Rats given 8 mg folate/kg diet: 146.4 ng/g ww = 797 nM

Those data are pretty shocking and show that dietary folate can be generous by usual standards, when it comes to the scaled human doses, and still produce very low levels of intracellular total folates in mammary tissues. Those levels wouldn't support basic functions of the folate cycle, given that the folate-cofactor-dependent enzymes are thought to not be able to sustain activities below an intracellular concentration of about 5 uM (cited in my paper--I don't feel like linking to the reference). The intracellular values for the liver are not that far off other values. They're actually double the levels in the other study I went through, but there's considerable variation in human studies also. The liver values are more than adequate, when you just look at the crude, overall values (that don't tell you about the ratios of the different folate-derived coenzymes). But the values for the mammary tissue are shockingly low.

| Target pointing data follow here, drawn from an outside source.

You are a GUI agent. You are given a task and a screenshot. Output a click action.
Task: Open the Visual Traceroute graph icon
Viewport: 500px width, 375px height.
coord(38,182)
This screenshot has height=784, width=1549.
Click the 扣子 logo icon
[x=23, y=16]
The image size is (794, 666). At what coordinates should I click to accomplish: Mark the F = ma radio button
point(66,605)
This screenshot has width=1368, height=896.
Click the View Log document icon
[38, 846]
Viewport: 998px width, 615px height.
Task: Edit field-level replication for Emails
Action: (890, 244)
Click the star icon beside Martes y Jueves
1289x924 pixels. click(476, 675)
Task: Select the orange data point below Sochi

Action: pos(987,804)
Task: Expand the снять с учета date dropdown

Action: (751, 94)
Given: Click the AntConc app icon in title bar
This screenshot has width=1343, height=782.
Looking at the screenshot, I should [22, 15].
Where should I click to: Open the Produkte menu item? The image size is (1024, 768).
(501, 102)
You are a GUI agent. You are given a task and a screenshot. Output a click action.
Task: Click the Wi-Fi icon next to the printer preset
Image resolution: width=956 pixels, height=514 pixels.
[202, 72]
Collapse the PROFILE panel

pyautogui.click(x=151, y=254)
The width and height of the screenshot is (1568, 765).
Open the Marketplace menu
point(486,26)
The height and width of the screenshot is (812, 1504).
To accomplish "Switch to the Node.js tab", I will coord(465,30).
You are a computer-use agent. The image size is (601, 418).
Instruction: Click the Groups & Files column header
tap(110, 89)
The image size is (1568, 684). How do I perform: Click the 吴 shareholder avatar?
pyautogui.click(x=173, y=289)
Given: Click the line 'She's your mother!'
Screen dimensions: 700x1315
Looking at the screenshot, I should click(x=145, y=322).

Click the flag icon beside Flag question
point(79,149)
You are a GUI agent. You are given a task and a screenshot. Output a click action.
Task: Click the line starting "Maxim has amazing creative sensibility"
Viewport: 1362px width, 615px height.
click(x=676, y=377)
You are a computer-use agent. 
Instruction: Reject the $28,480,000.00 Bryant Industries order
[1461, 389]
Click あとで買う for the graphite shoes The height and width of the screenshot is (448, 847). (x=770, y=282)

Those data are not consistent with the idea that extrahepatic tissues can efficiently regulate their intracellular folate levels in response to minor increases in serum folate or dosages of supplemental folate. Those data also have implications for breast cancer prevention strategies, even though it's just one study. It's a great animal study, though.